Because magnetic resonance imaging-guided radiation therapy (MRIgRT) offers exquisite soft tissue contrast and the ability to image tissues in arbitrary planes, the interest in this technology has ...increased dramatically in recent years. However, intrinsic geometric distortion stemming from both the system hardware and the magnetic properties of the patient affects MR images and compromises the spatial integrity of MRI-based radiation treatment planning, given that for real-time MRIgRT, precision within 2 mm is desired. In this article, we discuss the causes of geometric distortion, describe some well-known distortion correction algorithms, and review geometric distortion measurements from 12 studies, while taking into account relevant imaging parameters. Eleven of the studies reported phantom measurements quantifying system-dependent geometric distortion, while 2 studies reported simulation data quantifying magnetic susceptibility-induced geometric distortion.
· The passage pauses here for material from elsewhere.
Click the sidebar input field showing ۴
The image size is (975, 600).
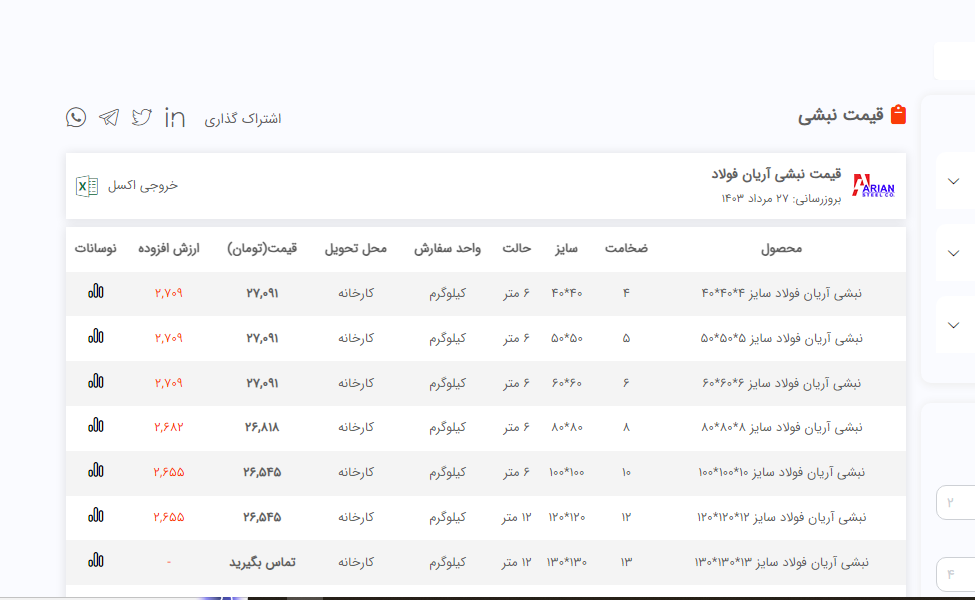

Of the 11 studies investigating system-dependent geometric distortion, 5 reported maximum measurements less than 2 mm. The simulation studies demonstrated that magnetic susceptibility-induced distortion is typically smaller than system-dependent distortion but still nonnegligible, with maximum distortion ranging from 2.1 to 2.6 mm at a field strength of 1.5 T. As expected, anatomic landmarks containing interfaces between air and soft tissue had the largest distortions. The evidence indicates that geometric distortion reduces the spatial integrity of MRI-based radiation treatment planning and likely diminishes the efficacy of MRIgRT. Better phantom measurement techniques and more effective distortion correction algorithms are needed to achieve the desired spatial precision.